Spinach (Spinacea oleracea) leaf ribulose-1,5-bisphosphate carboxylase/oxygenase (rubisco) activase was subjected to limited proteolysis with trypsin and directed deletions were made by modifying the spinach rubisco activase cDNA and expressing the 41-kDa isoform in Escherichia coli. Protein exposed to trypsin displayed a more rapid loss of the ability to promote the activation of decarbamylated rubisco than ATP hydrolysis (e.g., 10 and 50% activity remaining, respectively, after 1 h). A series of N-terminal deletions exhibited near abolition of rubisco activation after the 12th residue, a conserved tryptophan, was deleted.

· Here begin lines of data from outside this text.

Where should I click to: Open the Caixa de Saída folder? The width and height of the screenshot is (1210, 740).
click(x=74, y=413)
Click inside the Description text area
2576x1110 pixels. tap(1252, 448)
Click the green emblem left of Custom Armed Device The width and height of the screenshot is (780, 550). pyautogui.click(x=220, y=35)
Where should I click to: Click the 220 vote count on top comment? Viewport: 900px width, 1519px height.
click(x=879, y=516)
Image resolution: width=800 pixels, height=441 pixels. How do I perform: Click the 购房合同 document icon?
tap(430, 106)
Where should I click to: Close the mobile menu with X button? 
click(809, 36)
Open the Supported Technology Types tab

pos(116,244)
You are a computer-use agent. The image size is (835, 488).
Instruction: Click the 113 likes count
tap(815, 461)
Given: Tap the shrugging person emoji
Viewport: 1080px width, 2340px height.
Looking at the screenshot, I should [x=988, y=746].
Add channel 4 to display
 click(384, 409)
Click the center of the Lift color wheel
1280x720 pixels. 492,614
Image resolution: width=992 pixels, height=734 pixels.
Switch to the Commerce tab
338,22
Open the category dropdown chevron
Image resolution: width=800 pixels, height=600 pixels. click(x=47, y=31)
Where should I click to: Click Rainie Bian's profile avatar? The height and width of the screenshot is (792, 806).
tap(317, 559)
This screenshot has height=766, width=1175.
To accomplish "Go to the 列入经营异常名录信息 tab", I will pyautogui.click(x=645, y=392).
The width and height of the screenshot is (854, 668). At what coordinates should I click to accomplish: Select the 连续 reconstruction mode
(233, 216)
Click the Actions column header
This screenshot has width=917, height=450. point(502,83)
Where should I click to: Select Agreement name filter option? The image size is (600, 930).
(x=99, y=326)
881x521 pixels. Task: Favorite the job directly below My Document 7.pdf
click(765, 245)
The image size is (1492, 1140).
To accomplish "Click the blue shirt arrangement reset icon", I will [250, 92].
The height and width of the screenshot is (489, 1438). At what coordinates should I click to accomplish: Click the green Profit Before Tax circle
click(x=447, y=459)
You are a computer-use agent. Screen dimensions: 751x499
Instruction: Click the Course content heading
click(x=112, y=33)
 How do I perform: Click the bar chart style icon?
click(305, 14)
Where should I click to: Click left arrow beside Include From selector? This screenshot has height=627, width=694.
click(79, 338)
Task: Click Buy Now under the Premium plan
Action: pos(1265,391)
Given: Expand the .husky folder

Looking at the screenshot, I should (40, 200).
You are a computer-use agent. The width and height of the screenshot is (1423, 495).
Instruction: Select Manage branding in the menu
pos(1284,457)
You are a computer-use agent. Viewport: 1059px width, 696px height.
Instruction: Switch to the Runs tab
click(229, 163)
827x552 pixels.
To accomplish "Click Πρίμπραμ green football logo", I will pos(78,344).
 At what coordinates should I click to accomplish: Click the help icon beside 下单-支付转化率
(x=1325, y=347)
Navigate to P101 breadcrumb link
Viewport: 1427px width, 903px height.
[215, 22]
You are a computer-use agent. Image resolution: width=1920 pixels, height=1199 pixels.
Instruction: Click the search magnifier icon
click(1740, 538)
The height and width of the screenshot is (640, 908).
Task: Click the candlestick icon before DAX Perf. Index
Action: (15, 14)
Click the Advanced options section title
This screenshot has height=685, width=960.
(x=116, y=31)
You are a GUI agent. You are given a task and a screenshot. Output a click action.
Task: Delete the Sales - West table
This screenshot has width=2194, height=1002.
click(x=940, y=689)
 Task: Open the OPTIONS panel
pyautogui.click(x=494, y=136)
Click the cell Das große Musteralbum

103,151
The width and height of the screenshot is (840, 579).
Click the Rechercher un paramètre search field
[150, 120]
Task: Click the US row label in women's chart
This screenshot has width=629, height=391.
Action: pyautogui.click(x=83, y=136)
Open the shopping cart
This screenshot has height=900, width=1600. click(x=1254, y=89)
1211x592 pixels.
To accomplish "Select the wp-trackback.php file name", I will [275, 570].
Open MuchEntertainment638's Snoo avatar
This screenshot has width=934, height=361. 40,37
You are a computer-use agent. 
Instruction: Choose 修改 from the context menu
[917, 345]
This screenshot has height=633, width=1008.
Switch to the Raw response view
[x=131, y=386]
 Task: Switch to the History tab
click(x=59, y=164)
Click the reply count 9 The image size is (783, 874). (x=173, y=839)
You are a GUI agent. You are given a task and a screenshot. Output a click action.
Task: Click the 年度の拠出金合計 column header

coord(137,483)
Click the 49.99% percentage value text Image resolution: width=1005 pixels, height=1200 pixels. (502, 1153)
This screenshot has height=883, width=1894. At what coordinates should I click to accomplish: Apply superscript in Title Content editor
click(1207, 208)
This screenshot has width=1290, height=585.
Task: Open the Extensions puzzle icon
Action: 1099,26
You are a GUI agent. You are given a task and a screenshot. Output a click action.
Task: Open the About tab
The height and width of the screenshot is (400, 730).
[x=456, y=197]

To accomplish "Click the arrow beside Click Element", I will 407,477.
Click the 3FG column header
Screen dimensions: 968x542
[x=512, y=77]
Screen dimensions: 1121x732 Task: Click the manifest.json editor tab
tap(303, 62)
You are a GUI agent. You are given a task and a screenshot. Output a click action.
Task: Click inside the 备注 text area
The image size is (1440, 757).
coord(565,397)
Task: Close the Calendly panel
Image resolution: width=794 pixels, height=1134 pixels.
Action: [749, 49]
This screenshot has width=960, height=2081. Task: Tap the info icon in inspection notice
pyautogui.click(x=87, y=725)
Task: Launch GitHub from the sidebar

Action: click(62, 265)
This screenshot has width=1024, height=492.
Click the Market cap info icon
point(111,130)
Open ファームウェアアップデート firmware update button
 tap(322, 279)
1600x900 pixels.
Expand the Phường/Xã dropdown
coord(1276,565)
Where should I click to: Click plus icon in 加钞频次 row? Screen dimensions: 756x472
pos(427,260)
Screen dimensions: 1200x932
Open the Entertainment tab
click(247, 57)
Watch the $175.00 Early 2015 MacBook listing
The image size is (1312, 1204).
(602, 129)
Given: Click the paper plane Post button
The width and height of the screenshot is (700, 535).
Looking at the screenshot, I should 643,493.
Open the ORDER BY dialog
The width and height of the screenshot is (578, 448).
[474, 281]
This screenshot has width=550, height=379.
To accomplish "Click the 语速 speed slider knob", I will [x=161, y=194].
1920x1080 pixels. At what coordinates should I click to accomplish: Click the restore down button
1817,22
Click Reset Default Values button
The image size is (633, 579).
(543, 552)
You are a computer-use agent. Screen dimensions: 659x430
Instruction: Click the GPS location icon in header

Conversely, a deletion of 19 residues at the C-terminus increased rubisco activation with little effect on ATP hydrolysis, resulting in an increased efficiency of activation. The C-terminal deletion mutant was further modified by a site-directed mutation in the ATP binding region (Q109E) which was previously observed to increase the efficiency of activation (J. B. Shen and W. L. Ogren, 1991, Plant Physiol. 99, 1201-1207). The efficiency of activation with this double mutant was greater than that for either of the original mutants. The results indicate that a conserved tryptophan in the N-terminal portion of rubisco activase is critical for promotion of the activation of rubisco, consistent with a possible role in interaction with rubisco. The C-terminus appears to have a regulatory effect on both rubisco activation and ATP hydrolysis. (C) 1996 Academic Press, Inc.